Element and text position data
◇ ◇ ◇
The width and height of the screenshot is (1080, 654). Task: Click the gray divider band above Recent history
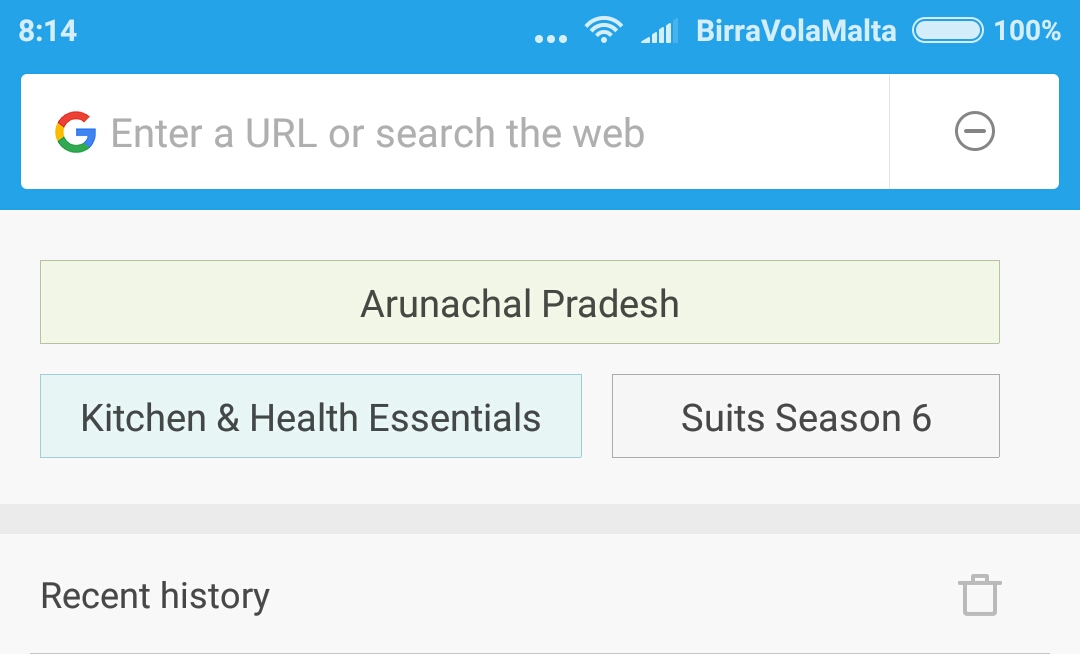540,518
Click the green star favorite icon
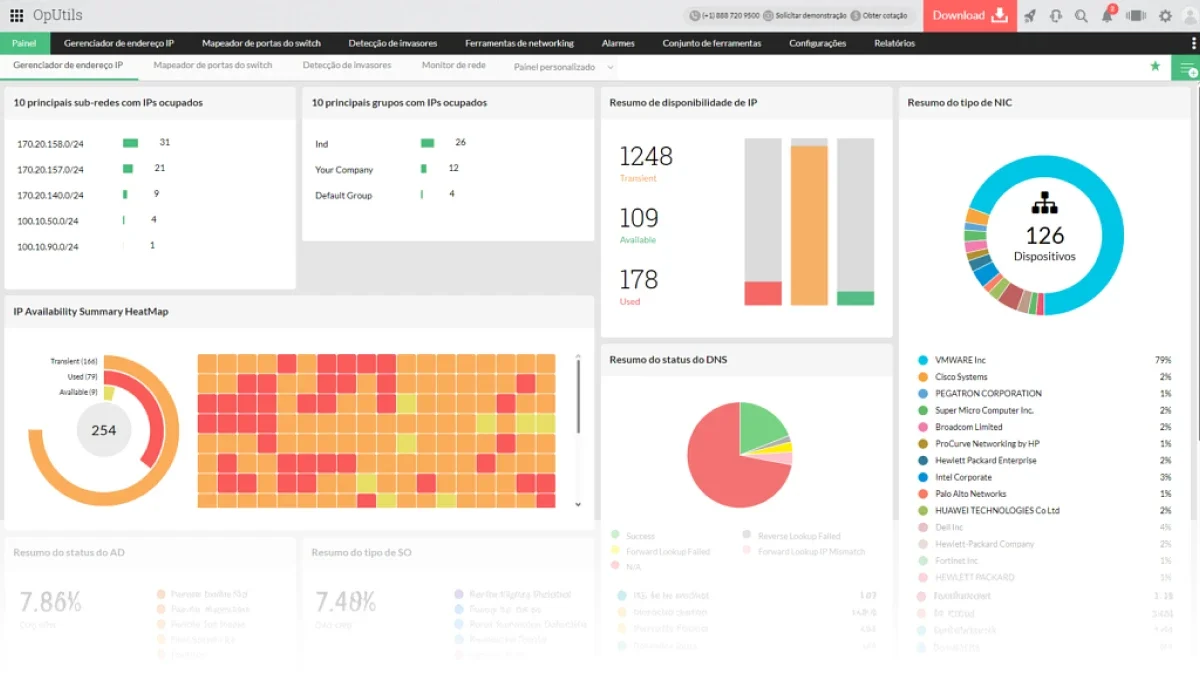Image resolution: width=1200 pixels, height=675 pixels. pyautogui.click(x=1155, y=66)
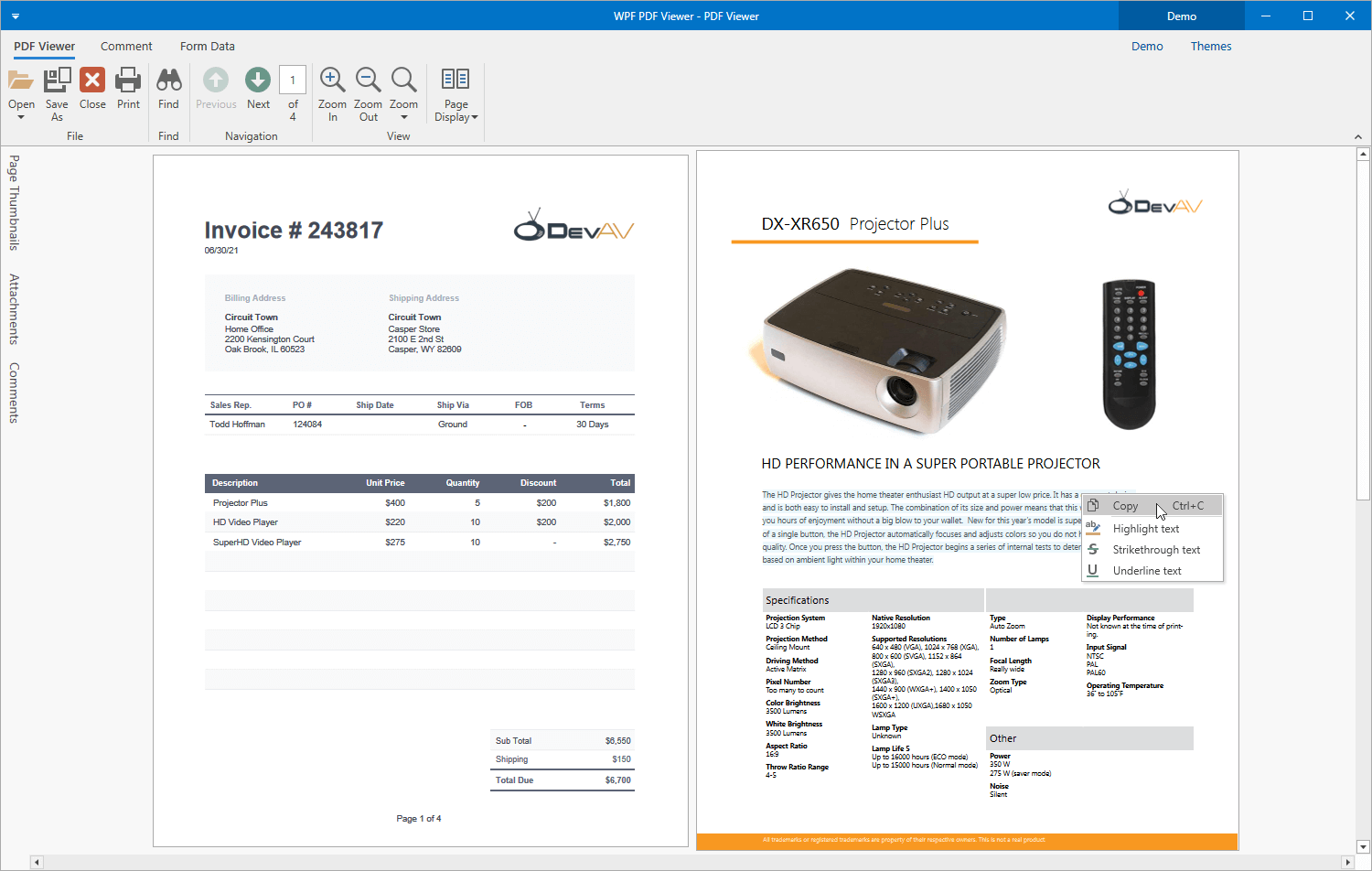Click the Save As icon
Viewport: 1372px width, 871px height.
tap(57, 81)
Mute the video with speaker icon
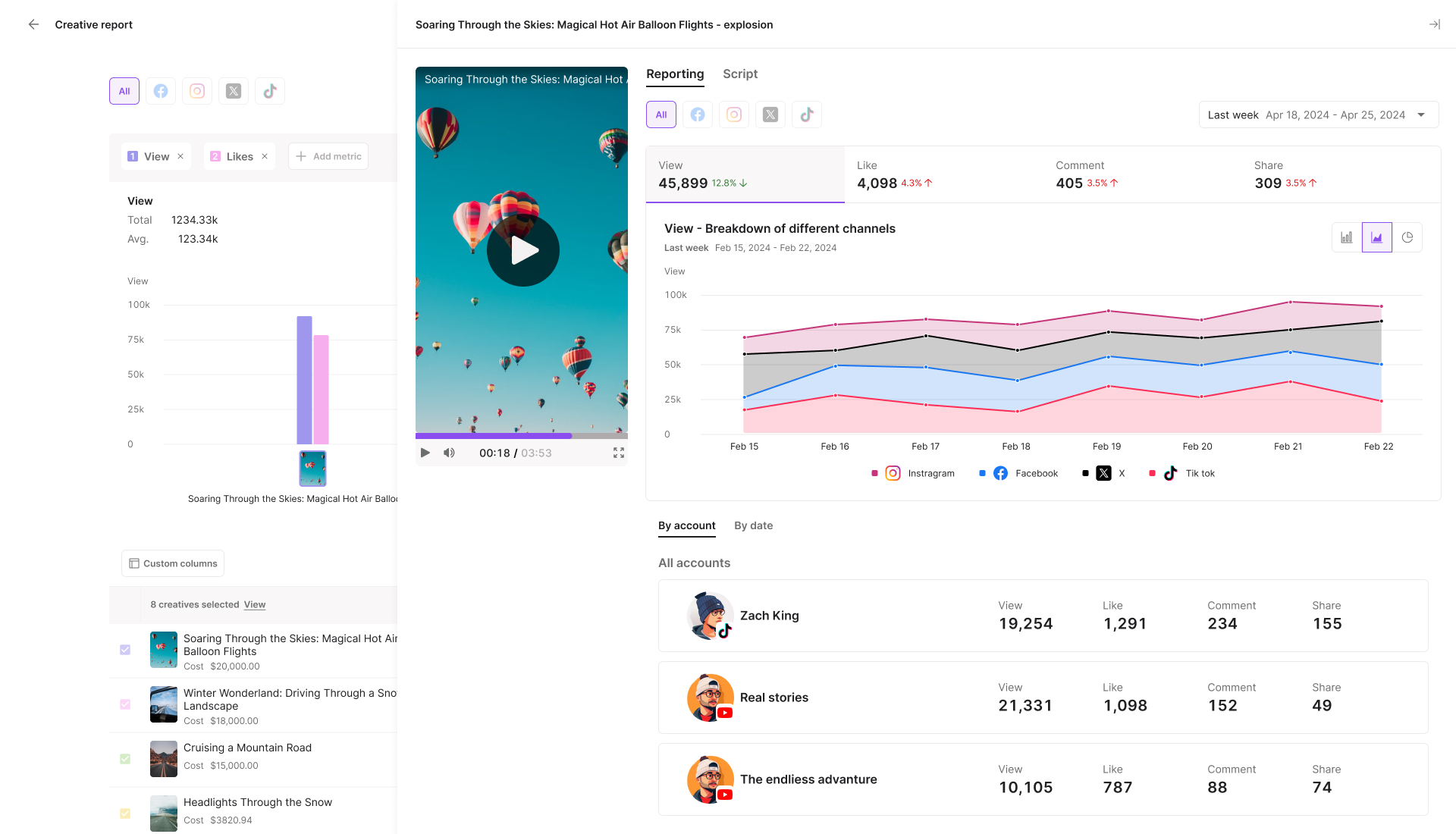 pos(449,453)
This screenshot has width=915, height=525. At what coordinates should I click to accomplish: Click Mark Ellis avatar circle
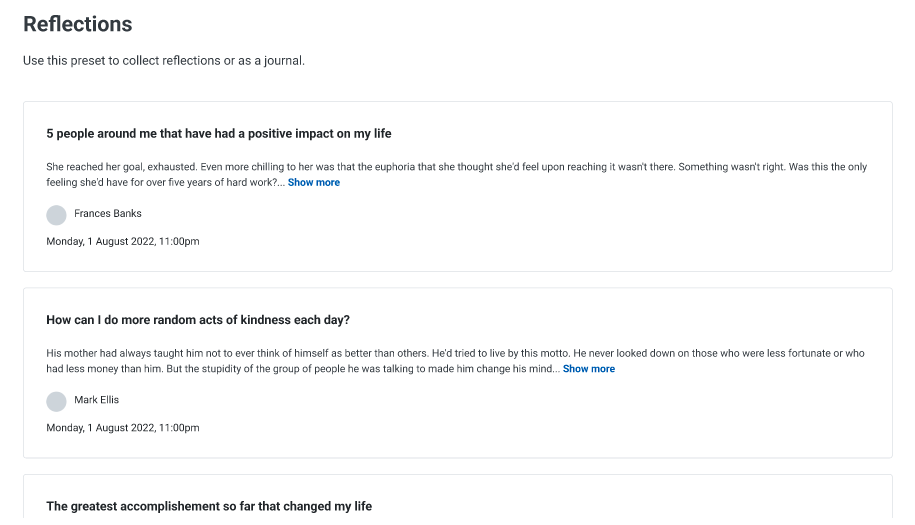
◇ ◇ ◇
WHAT YOU ARE ASKED TO DO.
Rewrite the listing above as a JSON list of strings, with one string for each line and blank lines omitted. Leave the pictures out.

EXPECTED OUTPUT.
[
  "The width and height of the screenshot is (1080, 654). Task: Click the gray divider band above Recent history",
  "540,518",
  "Click the green star favorite icon",
  "Image resolution: width=1200 pixels, height=675 pixels. pyautogui.click(x=1155, y=66)",
  "Click the Save As icon",
  "Viewport: 1372px width, 871px height.",
  "tap(57, 81)",
  "Mute the video with speaker icon",
  " pos(449,453)",
  "This screenshot has width=915, height=525. At what coordinates should I click to accomplish: Click Mark Ellis avatar circle"
]